On a testé le restaurant célébré par Alain Mabanckou dans « Black Bazar »
Dans le centre de Paris, cet ancien bougnat proposant une cuisine afro-cubaine accueille des rencontres littéraires et publie même un magazine, le « Jip’s Bazar », parrainé par l’auteur congolais.

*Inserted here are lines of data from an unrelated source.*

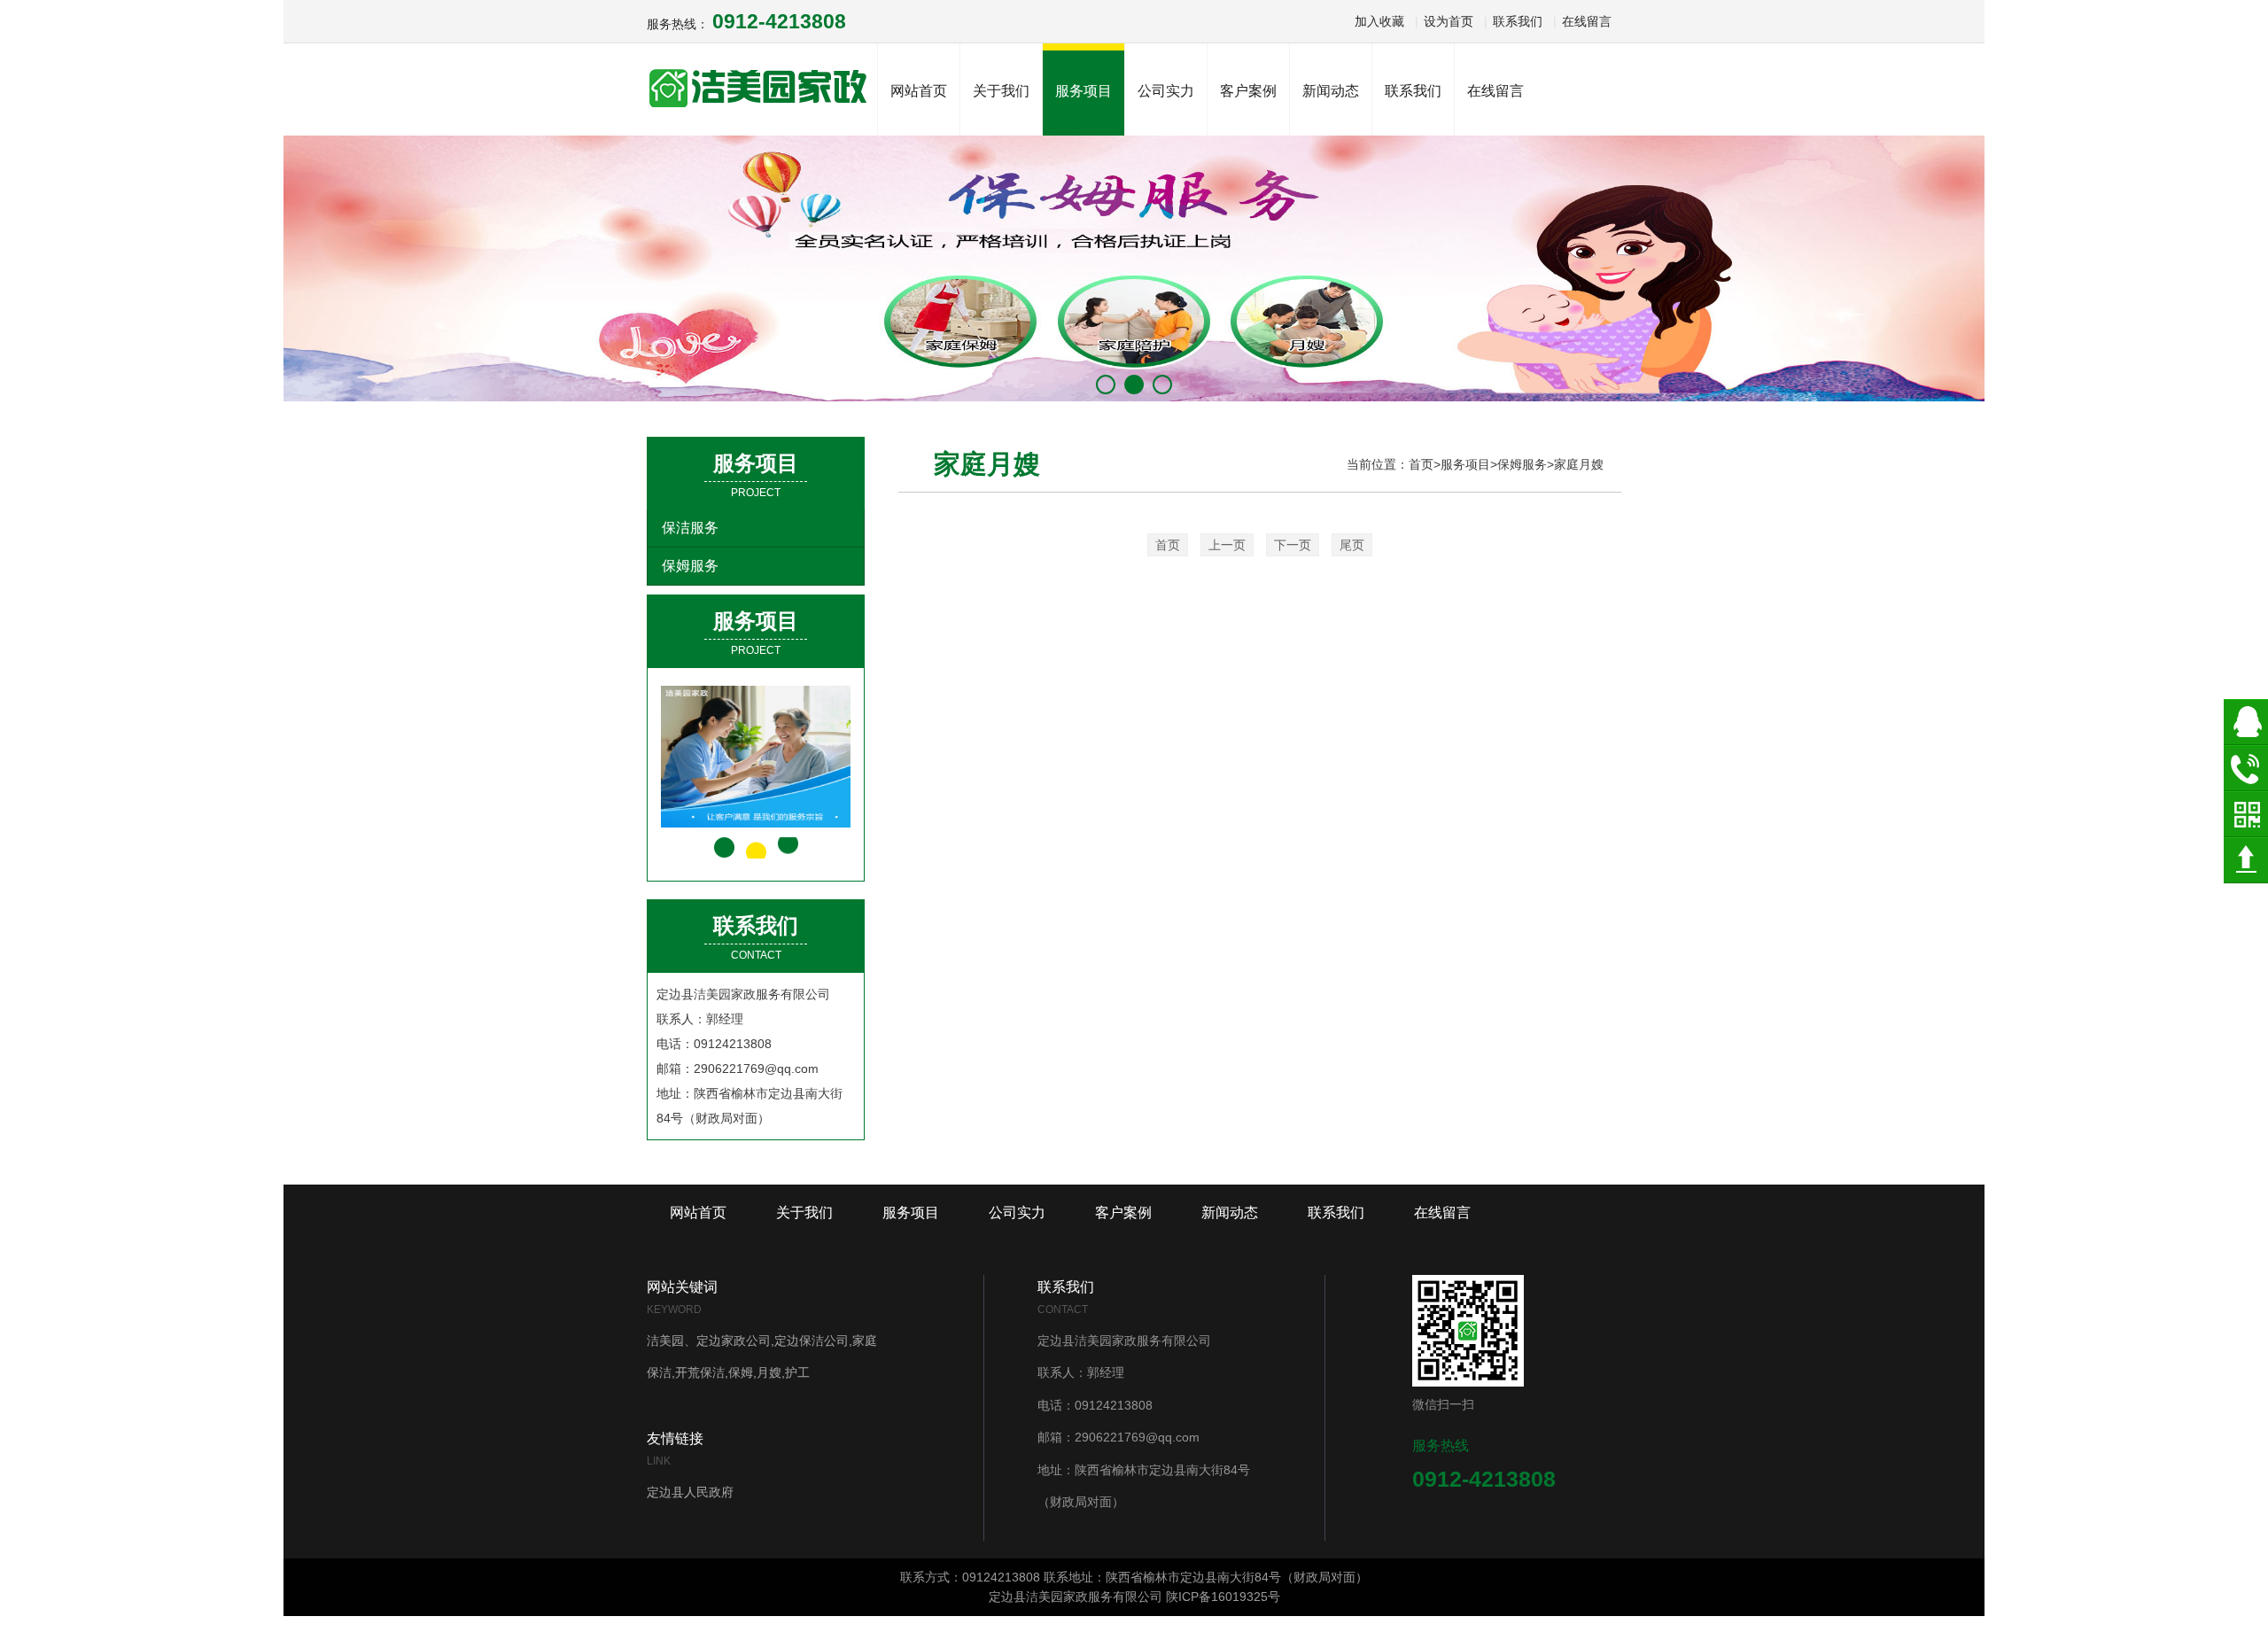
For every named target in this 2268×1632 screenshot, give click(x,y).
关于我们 (804, 1212)
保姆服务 (690, 565)
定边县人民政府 (690, 1492)
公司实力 (1017, 1212)
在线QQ (2246, 722)
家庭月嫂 (1579, 464)
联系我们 (1517, 21)
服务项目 (1465, 464)
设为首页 (1448, 21)
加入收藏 (1379, 21)
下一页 (1292, 545)
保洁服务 (690, 527)
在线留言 (1587, 21)
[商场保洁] (771, 757)
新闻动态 (1229, 1212)
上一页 (1227, 545)
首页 (1421, 464)
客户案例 (1123, 1212)
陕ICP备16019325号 (1223, 1596)
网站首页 (918, 90)
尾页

« Je vais régulièrement au Jip’s, le bar afro-cubain, près de la fontaine des Halles, dans le 1er arrondissement, je peux même dire que j’y vais maintenant plus que d’habitude. » Cette phrase est tirée de Black Bazar d’Alain Mabanckou. L’écrivain congolais a fait du Jip’s, situé au 41 rue Saint-Denis à Paris, le lieu phare de son roman publié en 2009. Jannot Bonini, patron italo-marocain du bar-restaurant, explique le lien entre l’auteur et son établissement : « Lorsqu’Alain était un jeune écrivain inconnu, il était un habitué du Jip’s. Il venait écrire ici. Il a rendu hommage à tous les gens qu’il y a connus. »
« Africa Unite » !
Ainsi, au Jip’s, il y a une clientèle d’habitués, des gens de passage, des habitants du quartier, des personnes qui viennent de l’autre bout de Paris et de l’Île-de-France pour goûter sa cuisine… La dominante est africaine, d’est en ouest, du nord au sud. « Africa unite », rêvait Bob Marley. Le Jip’s l’a fait. La diversité, on la retrouve dans les assiettes : le tilapia, poisson braisé accompagné de bananes plantain, célèbre l’Afrique ; la « roba vieja » (robe de vieille en espagnol) donne des couleurs cubaines à la carte et, parfois, un tajine s’invite pour faire honneur aux origines marocaines du propriétaire. On trouve aussi toutes sortes de poissons, des plats français et marocains revisités à la sauce Jip’s.
Chef cubain
Aux cuisines, Manuel Laura, chef cubain formé dans des restaurants français, est le grand artificier de cette explosion de saveurs. L’après-midi, entre les repas, il mitonne des tapas maison accompagnées des incontournables bananes plantain. Au Jip’s, on mange bien, mais on boit aussi : du bissap, du gingembre, des cocktails, alcoolisés ou non selon les goûts. « Le bar n’aurait de cubain que le nom s’il ne proposait pas un bon rhum », ajoute Manuel Laura.
Métamorphose d’un bougnat
Si Le Jip’s est une institution du quartier des Halles, c’est lié à sa cuisine, son ambiance, mais aussi à sa longévité. Pour Jannot Bonini, l’histoire commence en tant que simple client : « J’ai connu l’ancien propriétaire du Jip’s, Jean-Pierre Chanson, en fréquentant le bar. Nous avons sympathisé. À l’époque, c’était un bougnat (restaurant auvergnat) et, par amitié, je l’ai aidé à transformer le Jip’s en bar-restaurant afro-cubain. C’était en 1993. »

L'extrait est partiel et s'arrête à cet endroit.